Palazzo della Pilotta stands on Piazza della Pace. It houses the National Gallery, one of the most important Italian art galleries for the number and quality of the works; it contains works by Leonardo da Vinci (the splendid Scapigliata), Beato Angelico, Correggio, Tintoretto, Giulio Romano, Guercino, Canaletto, Carracci and others. The collections were established during the Renaissance by the Farnese family, rulers of Parma.
The other major attraction inside the Pilotta is the Farnese Theater, one of only three Renaissance theaters still in existence, along with the Teatro all’antica of Sabbioneta and the Teatro Olimpico in Vicenza, both of which inspired the design for the Teatro Farnese. It was built starting in 1618 by Ranuccio I, Duke of Parma and Piacenza, who intended to celebrate the visit of the Grand Duke of Tuscany, Cosimo II, while on his way to Milan, with a theatrical performance.
You can't leave Parma without a souvenir of the city's quintessential perfume, Violetta di Parma. Violet was the favorite flower of Maria Luigia, Napoleon's second wife and later Duchess of Parma and Guastalla from 1816 to 1847. Leather goods are also part of the typical artisan production. Watch out for the ‘Made in Parma’ brand. The greatest concentration of shops is on via Cavour and via Repubblica.

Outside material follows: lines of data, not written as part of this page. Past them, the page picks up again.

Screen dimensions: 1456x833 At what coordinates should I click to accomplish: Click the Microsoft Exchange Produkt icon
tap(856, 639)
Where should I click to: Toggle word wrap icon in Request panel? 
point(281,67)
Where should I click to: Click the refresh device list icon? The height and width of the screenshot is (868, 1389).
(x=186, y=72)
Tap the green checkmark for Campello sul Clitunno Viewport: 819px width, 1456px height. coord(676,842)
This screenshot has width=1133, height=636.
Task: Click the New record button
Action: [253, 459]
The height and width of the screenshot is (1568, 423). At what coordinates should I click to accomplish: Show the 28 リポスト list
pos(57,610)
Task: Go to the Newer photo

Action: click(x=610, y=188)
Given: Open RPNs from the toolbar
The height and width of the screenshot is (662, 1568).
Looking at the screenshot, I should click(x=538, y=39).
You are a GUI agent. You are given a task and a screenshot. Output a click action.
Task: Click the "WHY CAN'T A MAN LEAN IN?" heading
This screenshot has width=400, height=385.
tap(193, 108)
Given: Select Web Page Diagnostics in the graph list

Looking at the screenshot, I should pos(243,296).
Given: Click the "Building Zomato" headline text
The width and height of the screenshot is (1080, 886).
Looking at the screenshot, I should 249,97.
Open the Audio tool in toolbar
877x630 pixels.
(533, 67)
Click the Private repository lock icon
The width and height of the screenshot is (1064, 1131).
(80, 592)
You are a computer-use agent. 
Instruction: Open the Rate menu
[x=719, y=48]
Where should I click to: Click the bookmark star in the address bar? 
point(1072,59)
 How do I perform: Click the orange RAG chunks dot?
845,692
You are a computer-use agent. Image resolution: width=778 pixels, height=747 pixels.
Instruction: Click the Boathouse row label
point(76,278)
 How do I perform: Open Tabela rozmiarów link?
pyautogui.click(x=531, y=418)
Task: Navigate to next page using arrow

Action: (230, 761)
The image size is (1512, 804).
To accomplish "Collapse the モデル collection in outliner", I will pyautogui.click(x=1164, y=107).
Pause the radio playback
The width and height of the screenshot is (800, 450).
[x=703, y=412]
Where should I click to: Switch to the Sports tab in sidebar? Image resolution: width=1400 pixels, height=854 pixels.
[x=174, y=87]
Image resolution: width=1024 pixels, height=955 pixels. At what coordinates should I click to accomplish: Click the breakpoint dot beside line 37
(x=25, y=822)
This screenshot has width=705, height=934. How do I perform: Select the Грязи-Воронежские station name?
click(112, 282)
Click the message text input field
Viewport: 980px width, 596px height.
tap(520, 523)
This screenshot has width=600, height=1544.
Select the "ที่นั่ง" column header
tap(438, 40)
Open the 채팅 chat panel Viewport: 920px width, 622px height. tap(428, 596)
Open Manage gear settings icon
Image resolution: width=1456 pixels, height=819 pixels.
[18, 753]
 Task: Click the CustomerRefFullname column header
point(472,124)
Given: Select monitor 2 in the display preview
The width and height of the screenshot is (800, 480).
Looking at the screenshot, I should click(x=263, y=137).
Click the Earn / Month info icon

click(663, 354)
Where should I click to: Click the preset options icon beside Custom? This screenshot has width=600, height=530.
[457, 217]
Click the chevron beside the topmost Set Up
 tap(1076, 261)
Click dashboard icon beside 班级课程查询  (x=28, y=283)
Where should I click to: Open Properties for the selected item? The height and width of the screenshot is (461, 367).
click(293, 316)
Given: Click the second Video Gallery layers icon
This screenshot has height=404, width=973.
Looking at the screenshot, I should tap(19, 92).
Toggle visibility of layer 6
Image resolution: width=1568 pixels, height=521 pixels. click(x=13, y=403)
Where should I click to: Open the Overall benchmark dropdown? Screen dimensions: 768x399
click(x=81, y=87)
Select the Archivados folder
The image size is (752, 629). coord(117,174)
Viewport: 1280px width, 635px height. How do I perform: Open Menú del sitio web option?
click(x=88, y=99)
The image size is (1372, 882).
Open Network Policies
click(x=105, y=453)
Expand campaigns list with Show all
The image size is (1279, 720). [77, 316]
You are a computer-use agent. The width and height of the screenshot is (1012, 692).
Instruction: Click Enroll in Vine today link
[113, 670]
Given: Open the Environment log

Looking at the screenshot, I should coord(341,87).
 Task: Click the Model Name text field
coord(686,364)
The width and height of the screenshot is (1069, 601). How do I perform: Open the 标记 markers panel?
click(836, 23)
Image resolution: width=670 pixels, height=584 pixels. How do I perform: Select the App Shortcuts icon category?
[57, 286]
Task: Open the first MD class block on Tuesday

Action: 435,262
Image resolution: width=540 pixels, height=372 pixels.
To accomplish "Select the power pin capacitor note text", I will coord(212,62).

The gastronomic souvenirs of the city are the most sough after however. After all, Parma is the heart of the Italian food valley. Parma Ham, Culatello di Zibello, Parmigiano Reggiano, Salame di Felino, the Porcino Mushroom from Val di Taro and Fortana del Taro wine are just some of the most famous.
There are plenty of delis to choose from, where you will be spoiled for choice. Besides the most famous brands, make sure you discover the artisanal salumi that are produced in the province, unique and unavailable elsewhere, such as the ‘prete’, a sausage similar to zampone, typical of the Colorno area, or the ‘strolghino’, a tasty salami.